### Data supplied
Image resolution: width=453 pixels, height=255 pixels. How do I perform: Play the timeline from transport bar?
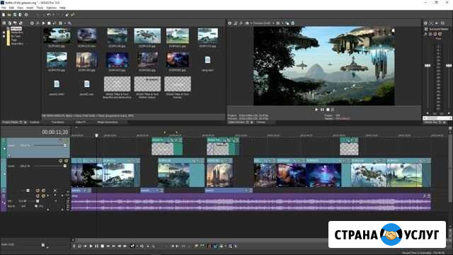[91, 246]
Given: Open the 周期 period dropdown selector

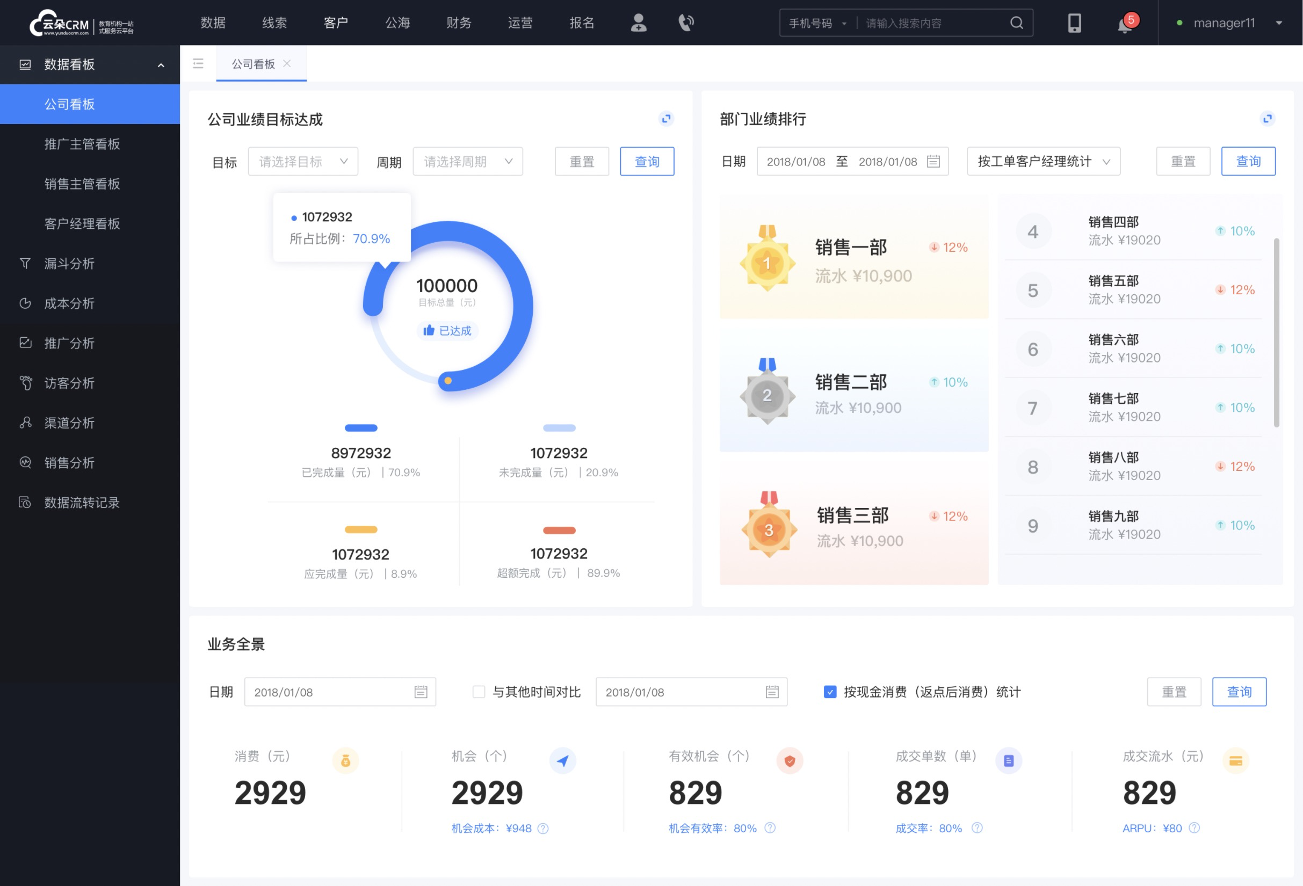Looking at the screenshot, I should click(x=466, y=161).
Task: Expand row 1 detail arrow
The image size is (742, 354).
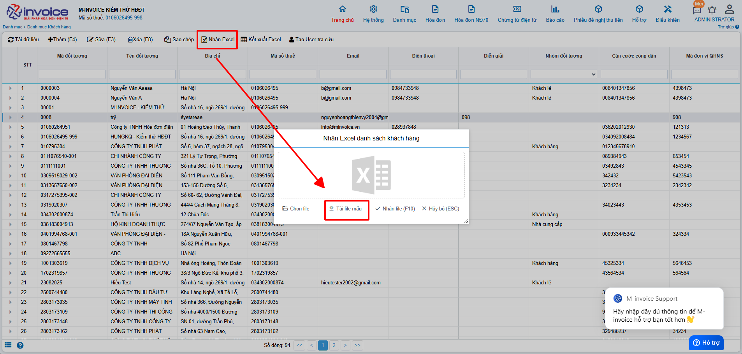Action: pyautogui.click(x=11, y=88)
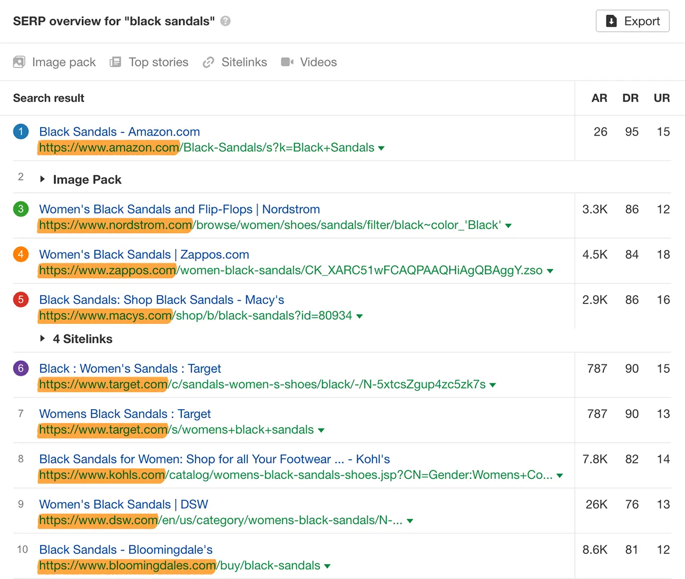
Task: Click the Videos camera icon
Action: point(287,62)
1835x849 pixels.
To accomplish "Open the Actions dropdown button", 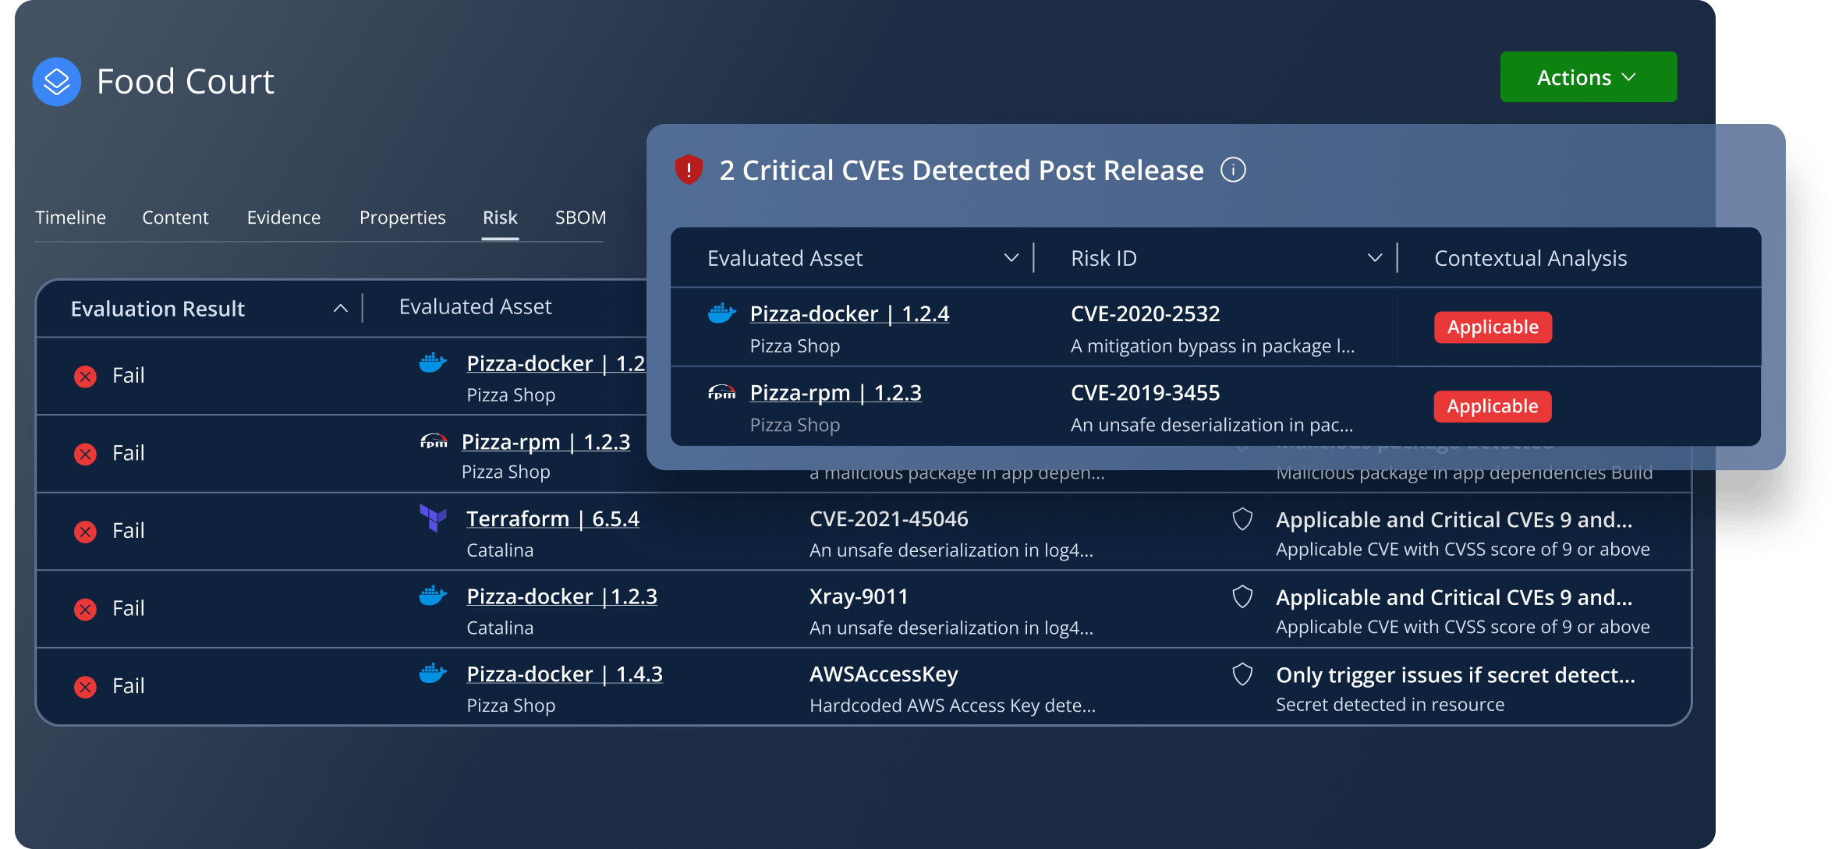I will point(1588,77).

### Directions for this task
Return the stretch of rows from the start through the line containing "Action: point(287,62)", both ends included, repeating each line exactly and leaving the pictures out of your answer.

### Answer to this problem
Image resolution: width=453 pixels, height=255 pixels. How do I perform: Play the timeline from transport bar?
[91, 246]
Given: Open the 周期 period dropdown selector

Looking at the screenshot, I should click(x=466, y=161).
Task: Expand row 1 detail arrow
The image size is (742, 354).
Action: pyautogui.click(x=11, y=88)
Task: Click the Videos camera icon
Action: point(287,62)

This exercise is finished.